Cuda for loop parallezation

i want to parallelize two for loop with using cuda. My simple c++ code is:

index=0;
	for (int m = 0; m < N; m++)
	{
		x[m] = (2 * m + 1) / (2 * N);
		for (int n = 0; n < N; n++)
		{
			Z1[n] = (n + 1) + x[m];
			Z[index] = Z1[n];
			index++;
		}
	}

i write cuda version is that:

    int tidx = blockIdx.x*blockDim.x + threadIdx.x;
    int tidy = blockIdx.y*blockDim.y + threadIdx.y;
    if  (tidx < N && tidy < N)
    {
        x[tidx] = (2 * tidx + 1) / (2 * N);
        Z1[tidy] = (tidy + 1) * 100 + x[tidx];
    }
Z[tidx]=Z1[tidy];
}

When i run code. the first row of Z is correct and the others are equal to zerro. Z dimension is [nxn]. i dont understand where is the mistake?
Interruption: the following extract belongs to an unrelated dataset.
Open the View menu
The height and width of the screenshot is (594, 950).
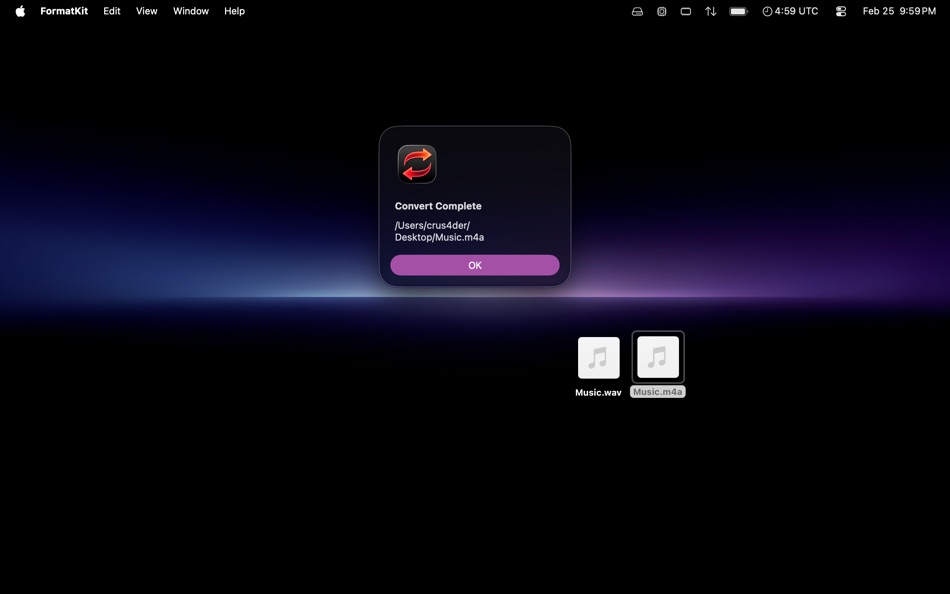pyautogui.click(x=146, y=11)
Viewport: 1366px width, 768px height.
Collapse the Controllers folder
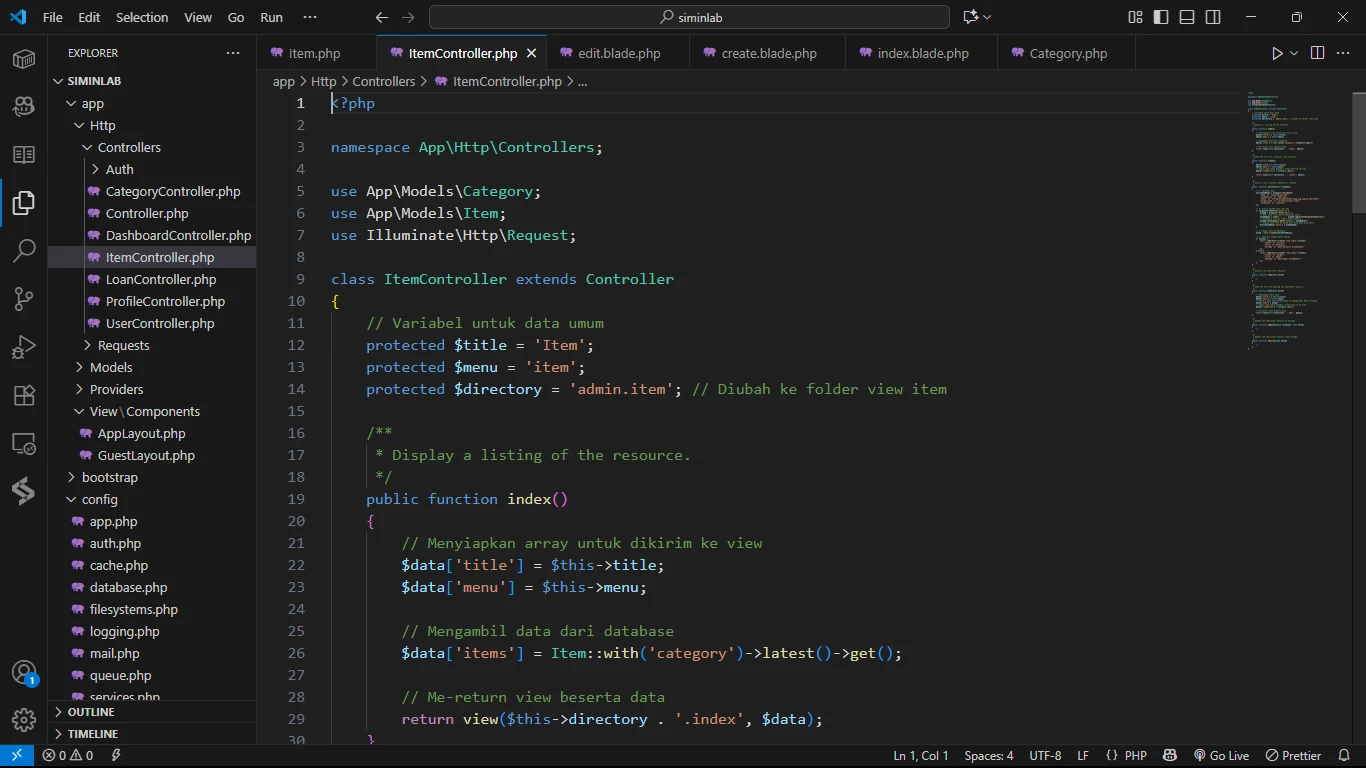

Can you help me thanks…

Hi skymoon
As in you code, variable “tidx” was been never navigating any of Y axis block or grid. See your first cuda code.
Versa case, “tidy”, is also as on.
And, There was not guaranteed Z[tidx] is must to refering of progressed Z1[tidy].
Hope it goes well